Never said that. Your whole notions of self and consciousness are fucking grade school kid. No, it is not suicide.

>Why is it still you when it rebuilds you from its scan only if it first incinerated you?

Are you really this stupid to ask this question? REALLY? YOU ARE THAT FUCKIN STUPID?

You need to re-evaluate your idea of "self". YOU ARE FUCKING MATERIALS! YOU ARE A MEAT MACHINE! YOU CAN BE DESTROYED AND RECONSTRUCTED, and REPLICATED!

It isn't that fuckIng hard to understand. You are only making it hard by throwing your fucked up fantasy dogma into the mix.

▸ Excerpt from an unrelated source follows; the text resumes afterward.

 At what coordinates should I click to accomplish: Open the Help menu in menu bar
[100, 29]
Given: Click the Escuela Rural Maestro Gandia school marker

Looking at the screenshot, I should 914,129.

Grow the fuck up!

>> No.3276397

>>3276391
>>3276389

Prove me wrong ,or get the fuck out.

That's how science works.

>> No.3276401

>>3276372
see
>>3276339

>> No.3276409

>>3276397
It's wrong on a logical level, you are basically saying that if something is exactly the same as it was 5 minutes ago, it will somehow be different. You're retarded.

>> No.3276413

>>3276409
No, I'm saying if you are deconstructed the electric flow to your brain is obviously interrupted momentarily.

This kills the brain.

>> No.3276422

You guys realise that quantum teleportation doesn't actually use the same particles to reconstruct you right? When you are recreated, it's completely different matter, merely in the same arrangement as you were.

>> No.3276426

>if the brain is interrupted, you die
What makes you think this is how consciousness works?

>> No.3276434

>>3276413
There is no 'electric flow' to your brain. You don't know how the brain works. That makes no fucking sense, where is your brain 'plugged into'? Does the electricity come from your heart??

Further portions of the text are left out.